Golden, flaky, and packed with a savory spinach-feta filling, this Greek Spanakopita is a straightforward weeknight dinner that delivers serious restaurant-worthy results at home.
Print Recipe
Prep Time:15 minutes
Cook Time:40 minutes

Ingredients

For the Filling:

  • 10 oz fresh spinach or frozen, thawed and squeezed dry
  • 1 cup crumbled feta cheese
  • ½ cup ricotta cheese
  • 2 large eggs
  • 3 green onions finely chopped
  • 2 cloves garlic minced
  • 2 tablespoons fresh dill or 1 tsp dried
  • Salt and black pepper to taste
  • ¼ teaspoon ground nutmeg

For the Pastry:

  • 8 sheets phyllo dough thawed
  • 4 tablespoons unsalted butter melted
  • 2 tablespoons olive oil

Instructions

  • Preheat your oven to 375°F and lightly grease an 8x8-inch baking dish.
  • If using fresh spinach, sauté it in a dry pan over medium heat until wilted, then let it cool and squeeze out as much moisture as possible.
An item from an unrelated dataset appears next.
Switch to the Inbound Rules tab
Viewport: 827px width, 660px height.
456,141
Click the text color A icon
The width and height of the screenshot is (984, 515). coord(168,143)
This step is crucial — soggy spanakopita is a heartbreak I wouldn't wish on anyone.
  • In a large bowl, combine the spinach, feta, ricotta, eggs, green onions, garlic, dill, nutmeg, salt, and pepper. Mix until everything is evenly incorporated.
  • Mix the melted butter and olive oil together in a small bowl.
  • Lay one sheet of phyllo in the prepared baking dish and brush generously with the butter mixture. Repeat with three more sheets, brushing each one.
  • Spread the spinach filling evenly over the layered phyllo.
  • Layer the remaining four phyllo sheets on top, brushing each one with the butter mixture. Tuck any overhanging edges down the sides.
  • Score the top layers gently with a sharp knife into four portions — this makes cutting after baking so much easier.
  • Bake for 35–40 minutes until the top is deep golden and crisp. Let it rest for 10 minutes before slicing.